## PROBLEM
Provide only the number of lines in the records where "agent" appears.

----------

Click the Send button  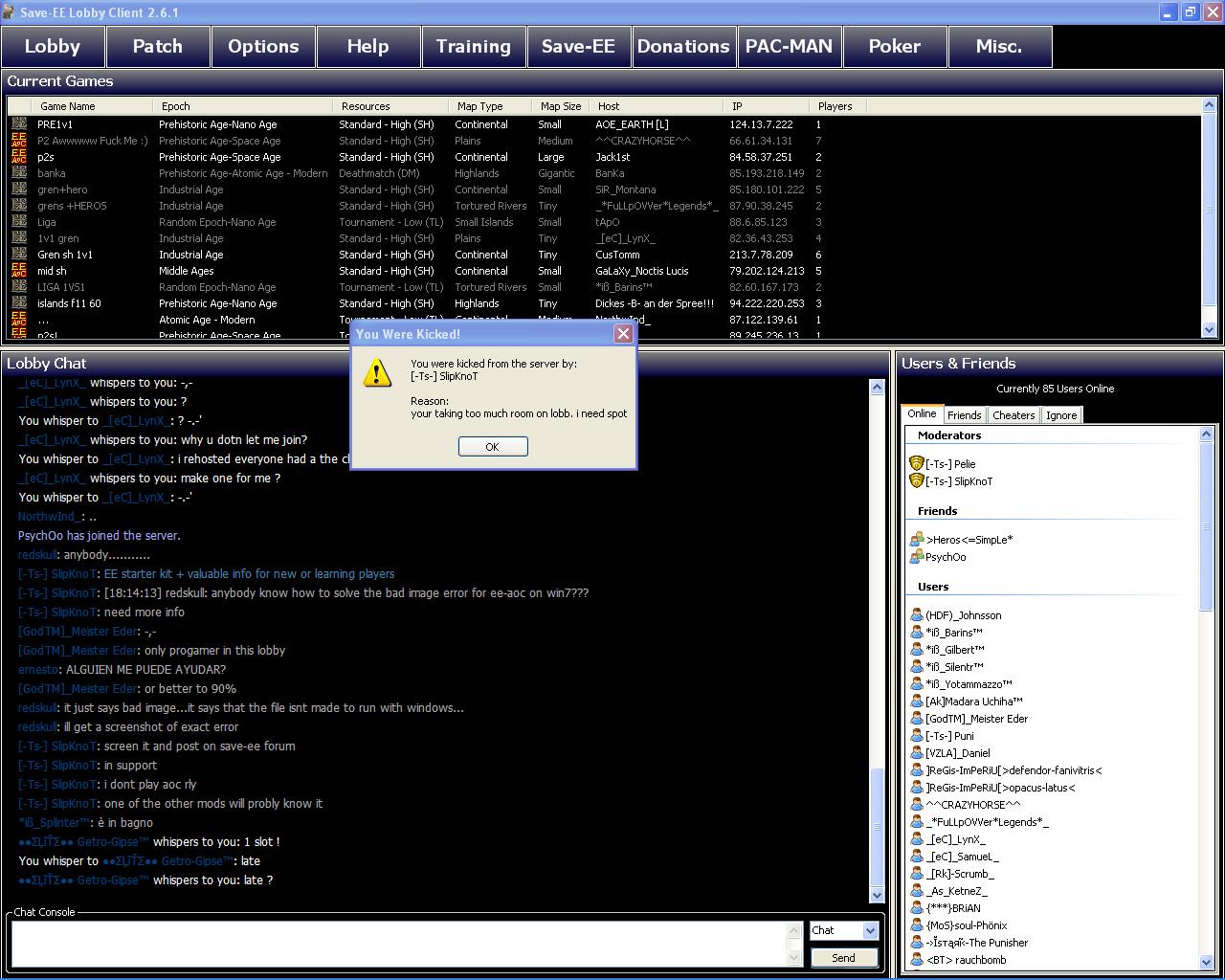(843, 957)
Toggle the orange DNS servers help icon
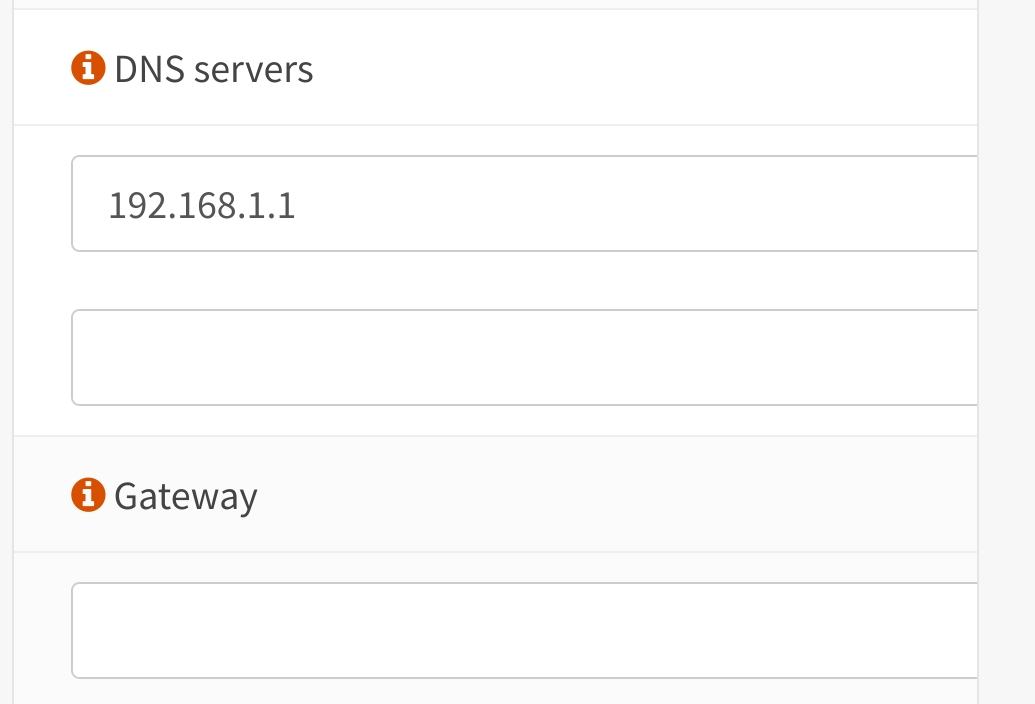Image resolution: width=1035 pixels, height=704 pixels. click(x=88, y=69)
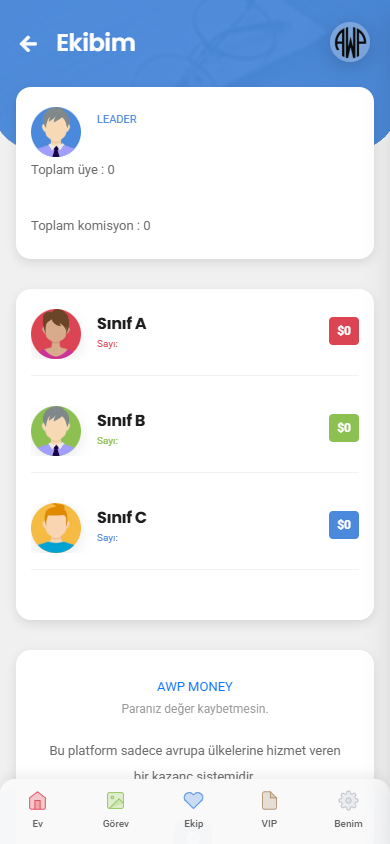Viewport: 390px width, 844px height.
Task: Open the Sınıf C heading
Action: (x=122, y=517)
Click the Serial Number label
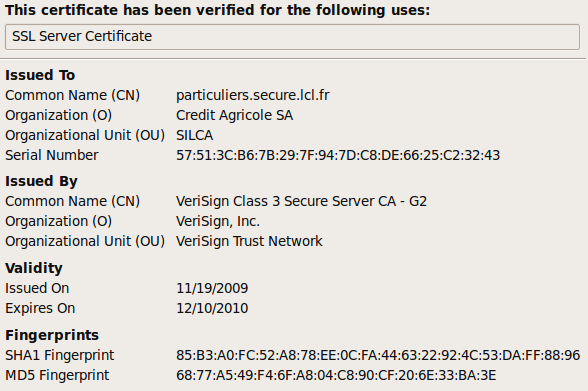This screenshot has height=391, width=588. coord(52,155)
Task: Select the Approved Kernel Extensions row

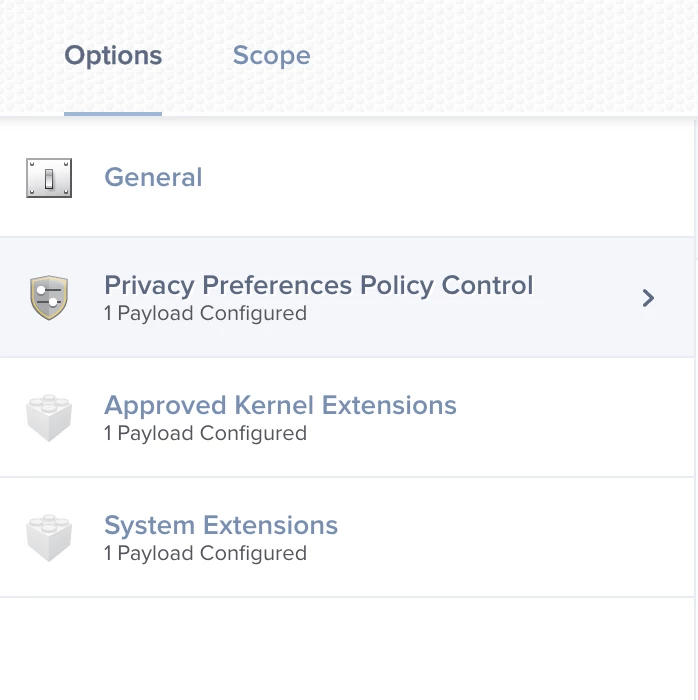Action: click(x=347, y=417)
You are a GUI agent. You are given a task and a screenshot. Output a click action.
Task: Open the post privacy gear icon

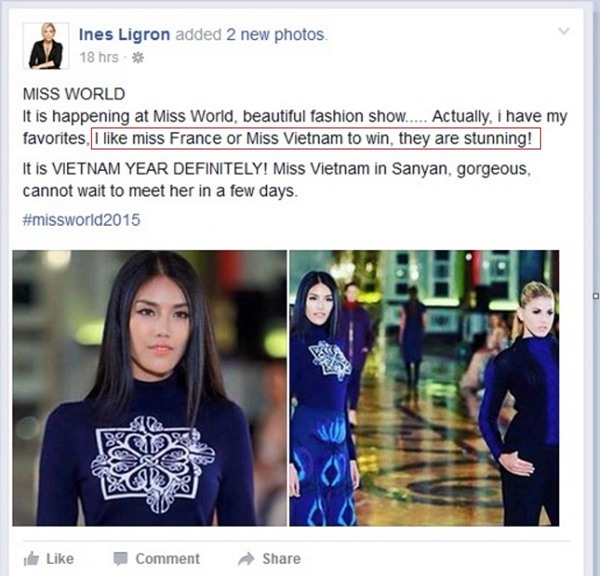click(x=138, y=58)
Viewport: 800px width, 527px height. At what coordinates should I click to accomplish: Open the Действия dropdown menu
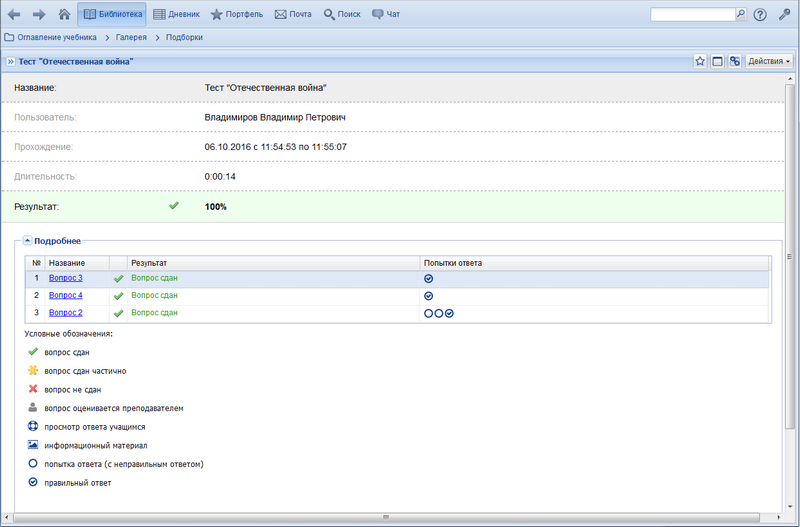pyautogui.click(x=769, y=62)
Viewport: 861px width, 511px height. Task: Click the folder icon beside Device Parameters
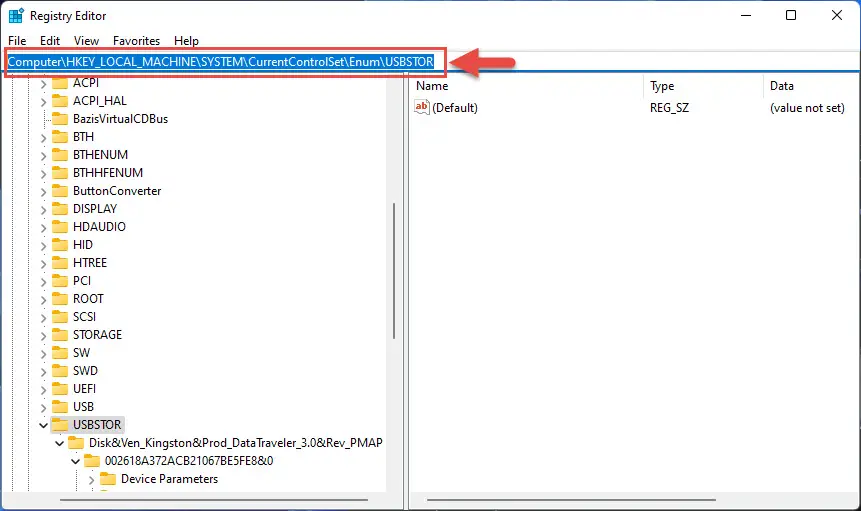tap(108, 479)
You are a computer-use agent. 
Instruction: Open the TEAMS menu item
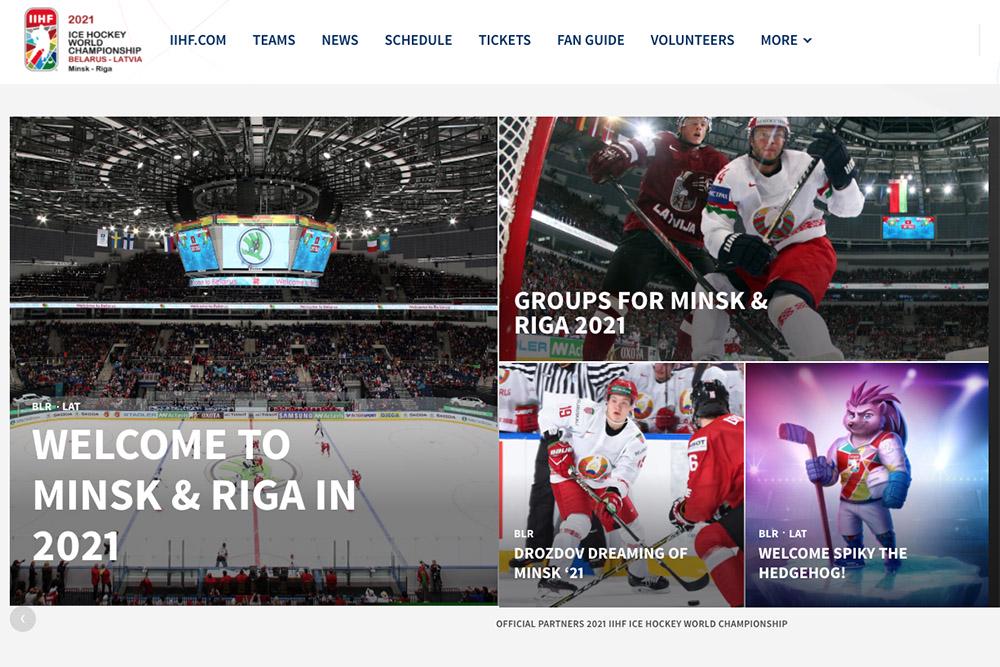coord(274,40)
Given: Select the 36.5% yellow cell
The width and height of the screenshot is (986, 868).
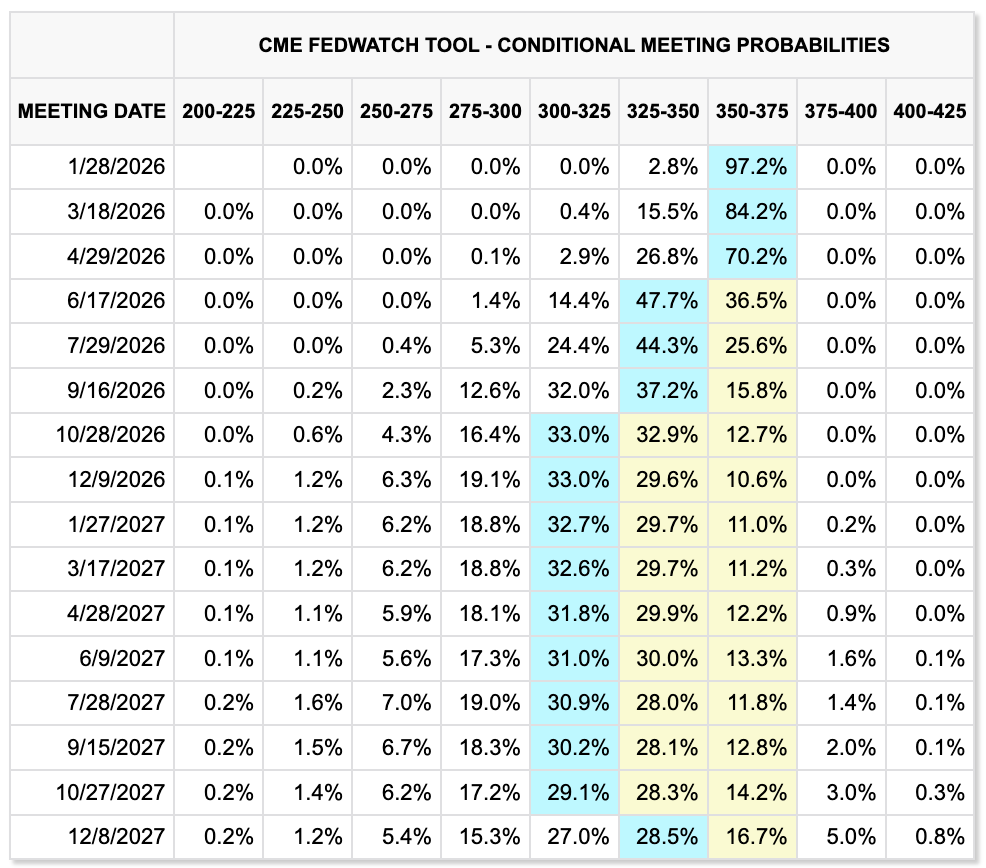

----------

## ANSWER BOX
2